Another workflow that gets overlooked, in addition to merging, is anonymizing. Creating these amazing data sets is only allowed if there’s HIPAA compliance. 

We were eager to amass heart procedure and long term outcomes data and to pool it with other hospitals, but not in such a way as to violate confidentiality in medical record keeping. 

My institution (a client) was pretty meticulous along those lines and a big part of my job was to help my coworkers keep all the sensitive identifying fields behind a security wall within the hospital. We suffered no data breaches on my watch, that I know of.

I make it sound like I was doing all this by myself, however the final repository of all this data was PATS, owned by a different company. Once the data my systems harvested was merged and cleaned through my FoxPro GUIs, it got batch imported into PATS, by people trained in that work especially, along with their other tasks.

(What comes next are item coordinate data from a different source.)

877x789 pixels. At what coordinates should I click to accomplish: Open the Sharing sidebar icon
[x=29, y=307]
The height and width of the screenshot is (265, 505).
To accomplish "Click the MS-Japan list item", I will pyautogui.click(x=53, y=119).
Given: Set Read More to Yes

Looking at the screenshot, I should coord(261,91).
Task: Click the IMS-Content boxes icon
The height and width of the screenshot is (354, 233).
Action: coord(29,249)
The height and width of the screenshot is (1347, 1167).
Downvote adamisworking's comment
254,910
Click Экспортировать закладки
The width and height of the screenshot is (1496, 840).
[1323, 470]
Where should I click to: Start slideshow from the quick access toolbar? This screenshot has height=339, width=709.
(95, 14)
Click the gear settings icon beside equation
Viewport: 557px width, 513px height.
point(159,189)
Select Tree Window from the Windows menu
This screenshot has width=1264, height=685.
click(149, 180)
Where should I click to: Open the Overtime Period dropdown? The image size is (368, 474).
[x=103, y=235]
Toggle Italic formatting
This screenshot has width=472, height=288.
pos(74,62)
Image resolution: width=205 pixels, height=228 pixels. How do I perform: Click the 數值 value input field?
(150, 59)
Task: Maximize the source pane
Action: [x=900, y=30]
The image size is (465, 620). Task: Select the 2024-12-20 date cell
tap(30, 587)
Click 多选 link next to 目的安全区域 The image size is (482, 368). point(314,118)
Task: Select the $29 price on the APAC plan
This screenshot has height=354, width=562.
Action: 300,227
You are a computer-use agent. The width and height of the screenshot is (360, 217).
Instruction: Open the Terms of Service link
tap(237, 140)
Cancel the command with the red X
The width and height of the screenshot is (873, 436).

As I was telling students tonight over Zoom, I had a long career before Python popped up on my radar and even then, it wasn’t as a replacement for the FoxPro applications development toolset. All seems more clear with hindsight.

What drew me to Python was computer graphics and my curriculum development work, more an outgrowth of the McGraw-Hill chapter, which had come before my moving back to Portland and diving in with the FoxPro. 

Graphics and animation. VPython. Hypertoons. 

But then I could backfill by leveraging the data science work just described, and become a guru of data pipelining the way that’s taught now. FoxPro was very SQL-savvy. Learning the Python DB API was not that big a deal. I could use SQL for my Polyhedrons.